▶ _Direction_
Turn the listing, from the line with "The height and" through the end, into a JSON list of strings with one string per line and no blank lines. Leave the pictures out.

[Data items]
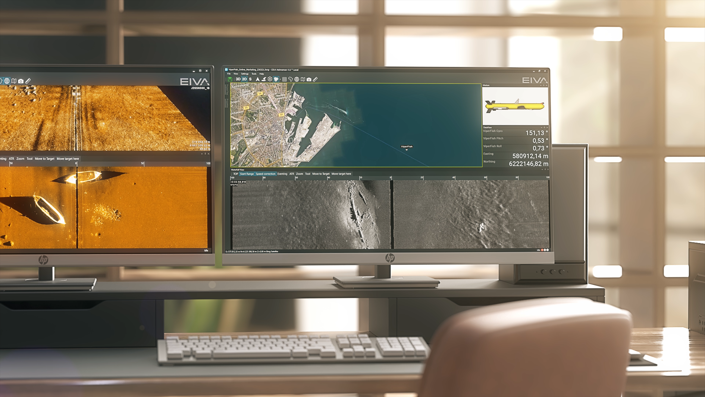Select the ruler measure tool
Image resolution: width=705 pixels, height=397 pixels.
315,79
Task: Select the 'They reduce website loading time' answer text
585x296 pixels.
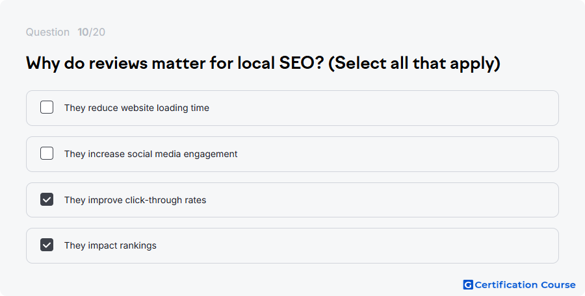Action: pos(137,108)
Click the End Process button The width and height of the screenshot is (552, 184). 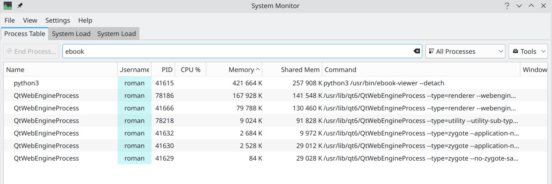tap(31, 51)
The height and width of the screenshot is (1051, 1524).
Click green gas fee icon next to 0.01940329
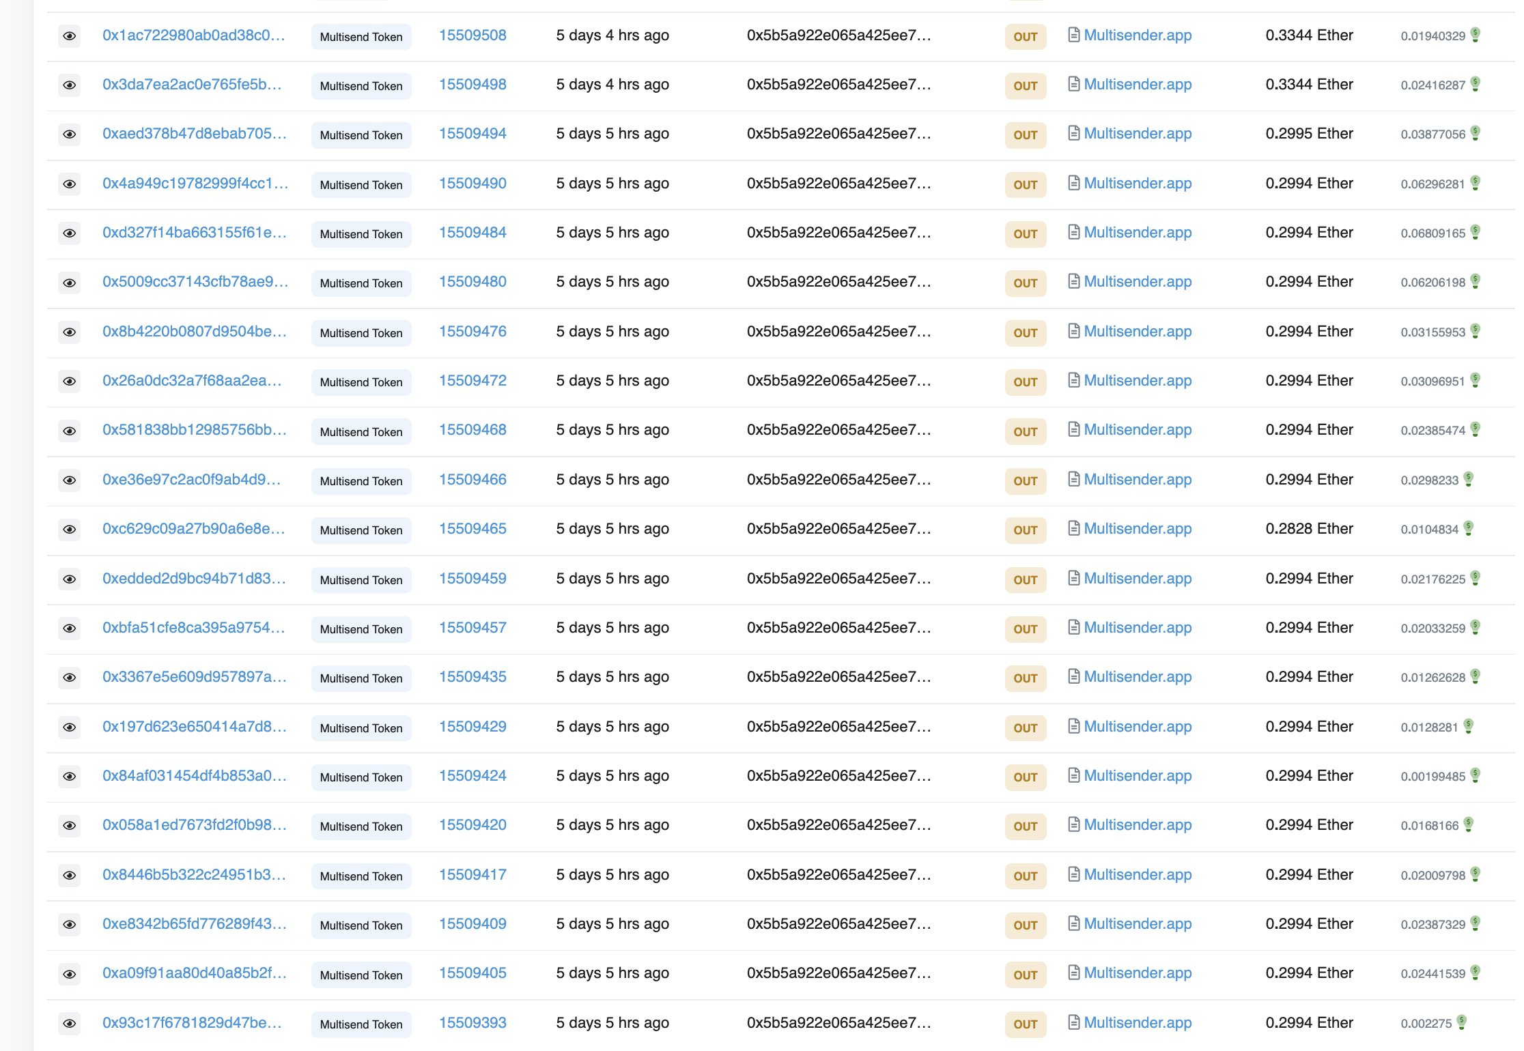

▶ _Task answer_
[
  "The height and width of the screenshot is (1051, 1524).",
  "Click green gas fee icon next to 0.01940329"
]